Stored records:
____
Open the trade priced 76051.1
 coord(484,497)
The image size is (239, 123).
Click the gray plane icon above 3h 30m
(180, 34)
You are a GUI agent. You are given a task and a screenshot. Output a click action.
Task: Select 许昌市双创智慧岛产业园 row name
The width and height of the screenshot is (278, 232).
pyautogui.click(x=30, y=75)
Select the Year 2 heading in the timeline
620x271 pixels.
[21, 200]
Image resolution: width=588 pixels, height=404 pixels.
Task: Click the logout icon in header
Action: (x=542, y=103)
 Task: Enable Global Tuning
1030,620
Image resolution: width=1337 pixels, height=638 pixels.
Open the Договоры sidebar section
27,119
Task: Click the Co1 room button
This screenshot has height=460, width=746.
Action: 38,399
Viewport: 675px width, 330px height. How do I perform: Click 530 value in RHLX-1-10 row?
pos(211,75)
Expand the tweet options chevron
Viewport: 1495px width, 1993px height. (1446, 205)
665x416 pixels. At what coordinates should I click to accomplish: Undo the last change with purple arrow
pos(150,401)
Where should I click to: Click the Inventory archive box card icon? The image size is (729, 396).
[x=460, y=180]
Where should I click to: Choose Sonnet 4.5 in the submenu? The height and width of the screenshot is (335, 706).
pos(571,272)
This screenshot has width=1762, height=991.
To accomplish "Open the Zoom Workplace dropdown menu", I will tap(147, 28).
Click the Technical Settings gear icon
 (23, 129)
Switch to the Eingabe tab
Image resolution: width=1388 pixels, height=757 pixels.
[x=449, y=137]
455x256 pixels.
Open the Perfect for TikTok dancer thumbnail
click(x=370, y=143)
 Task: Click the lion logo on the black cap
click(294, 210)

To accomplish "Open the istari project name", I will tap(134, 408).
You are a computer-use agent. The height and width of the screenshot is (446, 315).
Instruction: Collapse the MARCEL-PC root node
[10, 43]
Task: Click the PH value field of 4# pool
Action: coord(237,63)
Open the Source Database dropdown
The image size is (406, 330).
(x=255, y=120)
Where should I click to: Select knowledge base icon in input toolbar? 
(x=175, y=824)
____
▶ Work to complete
Retyping every entry exactly is the whole of the task.

▶ Task output
Open the trade priced 76051.1
 coord(484,497)
The image size is (239, 123).
Click the gray plane icon above 3h 30m
(180, 34)
You are a GUI agent. You are given a task and a screenshot. Output a click action.
Task: Select 许昌市双创智慧岛产业园 row name
The width and height of the screenshot is (278, 232).
pyautogui.click(x=30, y=75)
Select the Year 2 heading in the timeline
620x271 pixels.
[21, 200]
Image resolution: width=588 pixels, height=404 pixels.
Task: Click the logout icon in header
Action: (x=542, y=103)
 Task: Enable Global Tuning
1030,620
Image resolution: width=1337 pixels, height=638 pixels.
Open the Договоры sidebar section
27,119
Task: Click the Co1 room button
This screenshot has height=460, width=746.
Action: 38,399
Viewport: 675px width, 330px height. How do I perform: Click 530 value in RHLX-1-10 row?
pos(211,75)
Expand the tweet options chevron
Viewport: 1495px width, 1993px height. (1446, 205)
665x416 pixels. At what coordinates should I click to accomplish: Undo the last change with purple arrow
pos(150,401)
Where should I click to: Click the Inventory archive box card icon? The image size is (729, 396).
[x=460, y=180]
Where should I click to: Choose Sonnet 4.5 in the submenu? The height and width of the screenshot is (335, 706).
pos(571,272)
This screenshot has width=1762, height=991.
To accomplish "Open the Zoom Workplace dropdown menu", I will tap(147, 28).
Click the Technical Settings gear icon
 (23, 129)
Switch to the Eingabe tab
Image resolution: width=1388 pixels, height=757 pixels.
[x=449, y=137]
455x256 pixels.
Open the Perfect for TikTok dancer thumbnail
click(x=370, y=143)
 Task: Click the lion logo on the black cap
click(294, 210)

To accomplish "Open the istari project name", I will tap(134, 408).
You are a computer-use agent. The height and width of the screenshot is (446, 315).
Instruction: Collapse the MARCEL-PC root node
[10, 43]
Task: Click the PH value field of 4# pool
Action: coord(237,63)
Open the Source Database dropdown
The image size is (406, 330).
(x=255, y=120)
Where should I click to: Select knowledge base icon in input toolbar? 
(x=175, y=824)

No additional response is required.